Ben de tüm kalbimle bu başarıyı ülkem adına sevgi ve saygıyla
alkışlıyorum'' şeklinde konuştu.
İstanbul Valisi Muammer Güler de sinema sanatını ''insanı
evrenselleştiren bir olgu'' olarak nitelendirerek, ''Sinema, bir
yandan içinde yeşerdiği toplumu yansıtırken öte yandan farklı
kültürlerle tanışmayı sağlar, toplumu geliştirir'' dedi.

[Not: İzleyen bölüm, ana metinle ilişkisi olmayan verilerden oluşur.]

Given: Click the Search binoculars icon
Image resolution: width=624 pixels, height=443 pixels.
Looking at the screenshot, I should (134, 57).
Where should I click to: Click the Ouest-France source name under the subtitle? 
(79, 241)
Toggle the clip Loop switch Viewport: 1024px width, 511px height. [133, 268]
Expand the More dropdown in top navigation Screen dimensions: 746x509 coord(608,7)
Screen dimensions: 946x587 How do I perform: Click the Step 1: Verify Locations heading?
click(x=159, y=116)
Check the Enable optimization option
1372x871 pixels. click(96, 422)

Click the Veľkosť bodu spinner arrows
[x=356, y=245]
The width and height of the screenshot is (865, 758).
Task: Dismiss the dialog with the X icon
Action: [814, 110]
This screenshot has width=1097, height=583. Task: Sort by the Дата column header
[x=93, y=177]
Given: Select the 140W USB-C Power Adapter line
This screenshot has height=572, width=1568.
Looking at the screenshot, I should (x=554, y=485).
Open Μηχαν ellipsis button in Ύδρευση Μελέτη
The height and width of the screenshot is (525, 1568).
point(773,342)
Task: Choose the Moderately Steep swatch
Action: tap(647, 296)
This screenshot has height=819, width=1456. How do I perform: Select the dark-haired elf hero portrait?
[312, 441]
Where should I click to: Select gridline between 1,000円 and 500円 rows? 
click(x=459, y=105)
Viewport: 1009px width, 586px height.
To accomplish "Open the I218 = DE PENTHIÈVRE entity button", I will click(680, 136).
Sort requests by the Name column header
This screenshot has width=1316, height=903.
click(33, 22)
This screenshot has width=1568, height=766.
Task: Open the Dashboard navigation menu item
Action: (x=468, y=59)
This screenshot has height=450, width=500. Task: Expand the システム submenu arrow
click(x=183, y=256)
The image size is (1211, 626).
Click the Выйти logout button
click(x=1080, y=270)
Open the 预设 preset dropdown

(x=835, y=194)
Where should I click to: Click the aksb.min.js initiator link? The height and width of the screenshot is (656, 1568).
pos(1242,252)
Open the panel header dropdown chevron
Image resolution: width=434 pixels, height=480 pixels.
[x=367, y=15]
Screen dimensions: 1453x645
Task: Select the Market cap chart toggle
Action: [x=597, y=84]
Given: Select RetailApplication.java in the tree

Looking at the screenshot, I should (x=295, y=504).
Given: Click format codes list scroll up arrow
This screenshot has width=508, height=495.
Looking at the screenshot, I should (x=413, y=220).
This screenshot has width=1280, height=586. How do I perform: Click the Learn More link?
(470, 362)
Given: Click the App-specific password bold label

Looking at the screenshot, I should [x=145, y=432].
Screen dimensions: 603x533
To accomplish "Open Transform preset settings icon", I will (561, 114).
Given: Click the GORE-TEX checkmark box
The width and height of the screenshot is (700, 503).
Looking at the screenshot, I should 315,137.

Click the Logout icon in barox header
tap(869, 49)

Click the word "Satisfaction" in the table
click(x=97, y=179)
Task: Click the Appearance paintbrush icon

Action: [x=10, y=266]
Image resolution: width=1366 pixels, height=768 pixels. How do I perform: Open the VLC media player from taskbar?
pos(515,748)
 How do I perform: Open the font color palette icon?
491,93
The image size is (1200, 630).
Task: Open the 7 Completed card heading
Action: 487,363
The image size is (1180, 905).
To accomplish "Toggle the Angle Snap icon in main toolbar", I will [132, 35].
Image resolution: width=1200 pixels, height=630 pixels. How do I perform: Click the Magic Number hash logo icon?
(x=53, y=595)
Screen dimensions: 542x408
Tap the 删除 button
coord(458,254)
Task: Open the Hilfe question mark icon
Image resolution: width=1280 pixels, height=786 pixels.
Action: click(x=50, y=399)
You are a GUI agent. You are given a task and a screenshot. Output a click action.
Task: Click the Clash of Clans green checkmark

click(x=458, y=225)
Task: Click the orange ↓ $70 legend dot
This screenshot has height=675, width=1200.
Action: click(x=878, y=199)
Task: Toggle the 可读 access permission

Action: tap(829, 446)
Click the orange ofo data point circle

Ceylan'ın, ''Üç Maymun'' filmiyle en iyi yönetmen ödülünü aldıktan
sonraki konuşmasında, ''Tutkuyla sevdiğim yalnız ve güzel ülkeme''
sözünün belleklerden çıkmadığını kaydeden Güler, genç yönetmenlere
çalışmalarında çok büyük katkılarda bulunan yönetmenin
başarılarının devamını diledi.
''2010 AYDIN DOĞAN ÖDÜLÜ''
Aydın Doğan Vakfı Yürütme Kurulu Başkanı Candan Fetvacı da ''Aydın
Doğan Ödülü''nün her yıl, kültür, sanat ya da bilim alanında
çalışmalarıyla ülkeye ve dünyaya katkılarda bulunmuş, mükemmeliyeti
temsil eden, mesleğinin zirvesine ulaşmış bir kişiye verildiğini
söyledi.
Fetvacı, şöyle devam etti:
''14 yıldır verilen bu ödüller, sadece bir isimler listesi değil,
hayatımızın kalitesine katkıda bulunanları simgeleyen kıymetli
kilometre taşlarıdır. Bu yıl Yönetim Kurulumuz, ödül konusu olarak
sinemayı belirledi. Son yıllarda sinemamız yurt dışında katıldığı
festivallerde gördüğü ilgi, aldığı ödüllerle tanıtımımızda önemli
bir yere sahip. Yurt dışındaki bu gelişmelere paralel olarak yurt
içinde de sinemamız önemli bir aşama kaydetti. Gerek film sayısı
gerekse gördüğü ilgi kalitenin de yükselmesini sağladı. Bu
gelişmede tüm sinema çalışanlarının yanı sıra yaratıcı
yönetmenlerimiz de önemli bir paya sahip. Bu yıl ödüle değer
bulunan Sayın Nuri Bilge Ceylan da yaptığı filmler, katıldığı
festivaller, aldığı ödüllerle bu yönetmenlerin en başlarında
geliyor. Beyaz perdeye aktardığı hayatlarla ufkumuzu
zenginleştirdi, sinemamızın da dünya çapında tanınmasına yol açtı.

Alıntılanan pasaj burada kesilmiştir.